*** EXTRAIT DU DOCUMENT
PAROUSIE

Terme théologique, dérivant du gr. parousia, et par lequel la
pensée chrétienne désigne le retour du Christ sur cette terre, sa
seconde venue parmi les hommes. Le mot parousia, que nos versions
traduisent ordinairement par avènement, se rencontre à plusieurs
reprises dans le N.T. (Son emploi fréquent dans les papyrus
contemporains du N.T. en fait le mot technique pour désigner une
«visite» de roi ou de grand personnage, à laquelle les sujets se
préparent à l'avance.)

I Etude biblique.

Plusieurs textes se bornent à mentionner simplement ce retour du
Christ (Mt 24:3-27,Jn 14:3,Ac 3:20 et suivant, 1Co 4:5 11:26
16:22,Col 3:4,1Th 1:10 2:19 3:13 5:23, 2Th 1:7 2:8,1Ti
6:14,2Ti 4:8,Tit 2:13,1Pi 1:7,2Pi 1:16,1Jn 2:28,Ap 3:11
22:12,20). D'autres passages sont plus explicites et révèlent,
lorsqu'on les compare entre eux, deux tendances différentes. D'après
certains textes, la parousie est imminente et des signes précurseurs
l'annonceront; selon d'autres, elle ne se produira que dans une
époque lointaine, sans que personne en puisse déterminer le moment.

Examinons ces textes.

1.

LA PAROUSIE EST IMMINENTE.
******
- _EXERCICE COURT 1_
Reformulez sous forme de liste, plus brièvement, le paragraphe de l'article sur la parousie qui commence par « Plusieurs textes se bornent », en conservant ses faits essentiels.
*** EXTRAIT DE DONNÉES
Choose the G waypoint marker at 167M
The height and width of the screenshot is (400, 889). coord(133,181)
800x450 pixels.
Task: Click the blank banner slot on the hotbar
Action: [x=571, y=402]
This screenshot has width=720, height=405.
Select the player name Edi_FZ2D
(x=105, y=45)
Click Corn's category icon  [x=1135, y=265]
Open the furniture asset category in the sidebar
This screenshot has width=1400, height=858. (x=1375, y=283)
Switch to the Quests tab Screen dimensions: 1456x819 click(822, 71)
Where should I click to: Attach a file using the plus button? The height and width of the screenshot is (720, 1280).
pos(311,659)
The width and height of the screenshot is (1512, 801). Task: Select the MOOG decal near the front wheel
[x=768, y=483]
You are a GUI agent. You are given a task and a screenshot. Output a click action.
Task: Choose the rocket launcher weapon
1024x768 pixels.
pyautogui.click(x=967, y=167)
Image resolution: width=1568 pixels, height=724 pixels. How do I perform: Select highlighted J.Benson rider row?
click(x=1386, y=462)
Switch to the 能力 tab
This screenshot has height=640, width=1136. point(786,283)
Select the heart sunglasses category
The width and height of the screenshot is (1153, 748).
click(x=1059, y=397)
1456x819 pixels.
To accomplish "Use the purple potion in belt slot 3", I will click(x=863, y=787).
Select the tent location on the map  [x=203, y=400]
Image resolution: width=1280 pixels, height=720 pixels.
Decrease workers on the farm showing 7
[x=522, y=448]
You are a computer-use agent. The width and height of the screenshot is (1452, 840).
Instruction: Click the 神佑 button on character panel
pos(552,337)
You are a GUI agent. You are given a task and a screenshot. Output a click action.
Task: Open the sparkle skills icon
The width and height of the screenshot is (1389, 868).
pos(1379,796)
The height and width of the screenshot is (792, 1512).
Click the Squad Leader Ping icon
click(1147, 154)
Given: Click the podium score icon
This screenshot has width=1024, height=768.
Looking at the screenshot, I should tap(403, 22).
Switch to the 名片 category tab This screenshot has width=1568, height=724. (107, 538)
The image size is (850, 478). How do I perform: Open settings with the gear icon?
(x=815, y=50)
******
- _EXERCICE COURT 2_
Dans les lignes de l'extrait de données, substituez « cog icon » à « gear icon » et recopiez la portion qui va de la ligne contenant « The image size » jusqu'à la fin de ces lignes, sans autre modification.

- _RÉSULTAT 1_
- Plusieurs textes du N.T. mentionnent simplement le retour du Christ.
- D'autres passages, plus explicites, révèlent deux tendances différentes lorsqu'on les compare.
- Selon certains textes, la parousie est imminente et des signes précurseurs l'annonceront.
- Selon d'autres, elle ne se produira qu'à une époque lointaine, dont personne ne peut déterminer le moment.

- _RÉSULTAT 2_
The image size is (850, 478). How do I perform: Open settings with the cog icon?
(x=815, y=50)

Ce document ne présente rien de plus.